Dataset records
..............................
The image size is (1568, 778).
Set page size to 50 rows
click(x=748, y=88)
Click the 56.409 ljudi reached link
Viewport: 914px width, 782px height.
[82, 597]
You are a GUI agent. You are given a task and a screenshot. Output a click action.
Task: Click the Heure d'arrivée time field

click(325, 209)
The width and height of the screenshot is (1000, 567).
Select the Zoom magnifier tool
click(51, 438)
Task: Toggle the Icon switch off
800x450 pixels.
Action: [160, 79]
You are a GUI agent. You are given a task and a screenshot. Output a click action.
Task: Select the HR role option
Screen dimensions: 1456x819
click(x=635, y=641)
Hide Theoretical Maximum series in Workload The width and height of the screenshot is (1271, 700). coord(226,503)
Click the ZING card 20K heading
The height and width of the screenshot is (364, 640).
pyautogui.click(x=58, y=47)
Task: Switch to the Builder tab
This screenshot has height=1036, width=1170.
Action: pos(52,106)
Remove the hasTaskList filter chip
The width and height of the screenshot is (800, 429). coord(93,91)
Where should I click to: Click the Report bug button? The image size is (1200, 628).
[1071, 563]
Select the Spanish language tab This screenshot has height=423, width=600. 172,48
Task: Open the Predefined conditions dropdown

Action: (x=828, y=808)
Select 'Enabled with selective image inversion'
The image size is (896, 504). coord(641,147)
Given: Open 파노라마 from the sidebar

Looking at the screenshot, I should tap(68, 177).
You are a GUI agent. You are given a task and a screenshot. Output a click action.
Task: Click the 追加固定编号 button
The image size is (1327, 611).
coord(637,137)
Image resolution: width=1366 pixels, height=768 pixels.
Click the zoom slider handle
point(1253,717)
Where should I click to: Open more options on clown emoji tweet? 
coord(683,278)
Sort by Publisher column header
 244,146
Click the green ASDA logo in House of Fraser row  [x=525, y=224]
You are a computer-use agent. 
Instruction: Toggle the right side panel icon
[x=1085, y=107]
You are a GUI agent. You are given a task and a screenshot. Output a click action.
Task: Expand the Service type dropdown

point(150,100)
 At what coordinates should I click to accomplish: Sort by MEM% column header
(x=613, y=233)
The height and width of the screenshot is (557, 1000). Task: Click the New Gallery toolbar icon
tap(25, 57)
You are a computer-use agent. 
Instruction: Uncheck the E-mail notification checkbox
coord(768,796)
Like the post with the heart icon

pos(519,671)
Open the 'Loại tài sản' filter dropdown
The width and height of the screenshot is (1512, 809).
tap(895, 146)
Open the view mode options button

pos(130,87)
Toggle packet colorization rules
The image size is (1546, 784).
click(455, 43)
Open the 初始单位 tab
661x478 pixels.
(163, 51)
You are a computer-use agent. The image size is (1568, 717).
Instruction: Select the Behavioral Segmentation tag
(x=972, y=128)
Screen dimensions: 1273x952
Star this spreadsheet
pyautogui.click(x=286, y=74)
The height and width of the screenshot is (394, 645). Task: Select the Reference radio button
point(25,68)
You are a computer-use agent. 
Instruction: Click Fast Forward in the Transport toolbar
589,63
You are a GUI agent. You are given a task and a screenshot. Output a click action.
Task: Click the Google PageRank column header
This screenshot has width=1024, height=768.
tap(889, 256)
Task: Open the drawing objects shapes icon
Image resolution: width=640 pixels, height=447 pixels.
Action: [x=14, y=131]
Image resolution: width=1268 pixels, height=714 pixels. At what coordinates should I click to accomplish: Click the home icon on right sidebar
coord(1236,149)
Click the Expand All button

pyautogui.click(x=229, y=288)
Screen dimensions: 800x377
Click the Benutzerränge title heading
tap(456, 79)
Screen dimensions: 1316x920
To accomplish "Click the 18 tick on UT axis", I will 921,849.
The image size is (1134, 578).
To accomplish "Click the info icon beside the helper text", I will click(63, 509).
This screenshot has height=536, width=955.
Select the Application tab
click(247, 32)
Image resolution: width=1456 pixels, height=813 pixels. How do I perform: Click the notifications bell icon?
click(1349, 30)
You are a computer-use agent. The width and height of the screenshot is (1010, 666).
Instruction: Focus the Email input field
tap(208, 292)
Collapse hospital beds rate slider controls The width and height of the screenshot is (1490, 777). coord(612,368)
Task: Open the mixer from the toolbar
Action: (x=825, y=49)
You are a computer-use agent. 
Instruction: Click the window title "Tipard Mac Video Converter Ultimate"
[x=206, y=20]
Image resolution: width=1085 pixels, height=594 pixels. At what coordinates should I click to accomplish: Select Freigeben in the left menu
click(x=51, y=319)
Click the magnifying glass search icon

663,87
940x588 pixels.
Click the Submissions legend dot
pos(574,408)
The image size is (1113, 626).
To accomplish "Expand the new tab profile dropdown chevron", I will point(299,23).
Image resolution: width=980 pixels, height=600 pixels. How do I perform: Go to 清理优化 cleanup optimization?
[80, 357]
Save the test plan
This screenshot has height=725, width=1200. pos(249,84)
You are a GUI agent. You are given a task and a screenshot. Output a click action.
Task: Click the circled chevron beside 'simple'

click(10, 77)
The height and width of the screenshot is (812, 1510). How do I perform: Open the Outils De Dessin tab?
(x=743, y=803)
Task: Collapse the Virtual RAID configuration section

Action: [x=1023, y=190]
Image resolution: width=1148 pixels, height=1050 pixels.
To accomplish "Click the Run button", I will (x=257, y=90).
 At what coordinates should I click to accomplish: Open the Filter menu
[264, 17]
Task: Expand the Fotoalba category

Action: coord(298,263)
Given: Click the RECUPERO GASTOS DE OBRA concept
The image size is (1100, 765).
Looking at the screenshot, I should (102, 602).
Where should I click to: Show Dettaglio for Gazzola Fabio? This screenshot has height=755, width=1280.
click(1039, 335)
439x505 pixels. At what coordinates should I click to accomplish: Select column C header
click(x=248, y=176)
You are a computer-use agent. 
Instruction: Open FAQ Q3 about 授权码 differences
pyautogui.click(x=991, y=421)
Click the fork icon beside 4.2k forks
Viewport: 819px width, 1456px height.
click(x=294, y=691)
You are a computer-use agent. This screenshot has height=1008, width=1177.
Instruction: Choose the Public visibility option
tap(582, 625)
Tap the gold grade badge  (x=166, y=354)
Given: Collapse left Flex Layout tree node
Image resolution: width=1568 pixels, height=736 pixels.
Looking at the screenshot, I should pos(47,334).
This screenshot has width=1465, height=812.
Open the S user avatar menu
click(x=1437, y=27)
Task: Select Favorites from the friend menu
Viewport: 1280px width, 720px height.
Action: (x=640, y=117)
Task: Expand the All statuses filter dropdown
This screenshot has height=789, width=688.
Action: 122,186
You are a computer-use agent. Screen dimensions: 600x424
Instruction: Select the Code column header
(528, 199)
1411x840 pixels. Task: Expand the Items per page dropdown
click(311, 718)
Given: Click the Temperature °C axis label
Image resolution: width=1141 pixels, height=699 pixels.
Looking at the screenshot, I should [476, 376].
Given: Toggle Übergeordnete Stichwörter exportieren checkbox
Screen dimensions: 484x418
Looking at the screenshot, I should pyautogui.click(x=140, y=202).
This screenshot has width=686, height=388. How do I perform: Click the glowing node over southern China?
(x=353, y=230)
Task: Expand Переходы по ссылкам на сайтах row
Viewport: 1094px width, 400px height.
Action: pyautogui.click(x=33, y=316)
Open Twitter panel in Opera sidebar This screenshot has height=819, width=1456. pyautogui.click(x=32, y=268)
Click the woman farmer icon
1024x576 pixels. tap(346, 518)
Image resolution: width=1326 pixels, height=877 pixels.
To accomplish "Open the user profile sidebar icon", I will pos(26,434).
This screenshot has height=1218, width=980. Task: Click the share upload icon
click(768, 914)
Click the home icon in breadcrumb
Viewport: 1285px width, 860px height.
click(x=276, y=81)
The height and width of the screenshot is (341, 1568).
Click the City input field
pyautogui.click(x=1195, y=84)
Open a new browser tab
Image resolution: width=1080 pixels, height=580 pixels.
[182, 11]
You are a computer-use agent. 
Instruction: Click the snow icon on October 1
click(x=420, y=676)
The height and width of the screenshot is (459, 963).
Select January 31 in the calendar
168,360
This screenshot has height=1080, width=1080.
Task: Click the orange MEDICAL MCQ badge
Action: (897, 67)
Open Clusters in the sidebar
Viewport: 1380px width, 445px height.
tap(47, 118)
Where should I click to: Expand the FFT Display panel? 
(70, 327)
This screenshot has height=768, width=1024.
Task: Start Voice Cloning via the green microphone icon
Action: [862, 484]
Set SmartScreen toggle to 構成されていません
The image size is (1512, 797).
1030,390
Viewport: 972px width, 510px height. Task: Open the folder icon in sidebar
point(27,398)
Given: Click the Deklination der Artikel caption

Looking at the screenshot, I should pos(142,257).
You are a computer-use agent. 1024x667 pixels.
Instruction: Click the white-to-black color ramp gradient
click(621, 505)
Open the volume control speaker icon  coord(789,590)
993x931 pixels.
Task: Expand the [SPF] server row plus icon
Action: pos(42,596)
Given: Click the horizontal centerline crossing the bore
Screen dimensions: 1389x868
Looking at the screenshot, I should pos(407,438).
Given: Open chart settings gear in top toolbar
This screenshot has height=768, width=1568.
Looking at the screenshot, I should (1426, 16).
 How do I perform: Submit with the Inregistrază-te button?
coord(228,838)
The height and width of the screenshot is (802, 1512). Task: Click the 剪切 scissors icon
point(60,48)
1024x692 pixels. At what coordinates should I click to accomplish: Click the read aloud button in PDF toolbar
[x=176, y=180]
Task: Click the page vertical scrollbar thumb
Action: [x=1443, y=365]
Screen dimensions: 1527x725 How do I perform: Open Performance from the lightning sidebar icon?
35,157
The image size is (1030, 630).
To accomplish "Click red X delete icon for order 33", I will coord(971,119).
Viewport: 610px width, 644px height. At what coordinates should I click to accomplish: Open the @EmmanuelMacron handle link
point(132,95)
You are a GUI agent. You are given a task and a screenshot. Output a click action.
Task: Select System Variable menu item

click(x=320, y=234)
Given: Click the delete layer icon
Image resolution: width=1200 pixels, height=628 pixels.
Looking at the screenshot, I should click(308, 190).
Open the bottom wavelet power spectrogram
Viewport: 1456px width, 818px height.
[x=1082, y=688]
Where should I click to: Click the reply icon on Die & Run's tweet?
..............................
(WHAT TO WORK ON)
Copy out the range of lines above starting at the line with "You are a computer-use agent. This" and ending at the line with "Given: Collapse left Flex Layout tree node", exactly and including both.

(RESPONSE TO THE TASK)
You are a computer-use agent. This screenshot has height=1008, width=1177.
Instruction: Choose the Public visibility option
tap(582, 625)
Tap the gold grade badge  (x=166, y=354)
Given: Collapse left Flex Layout tree node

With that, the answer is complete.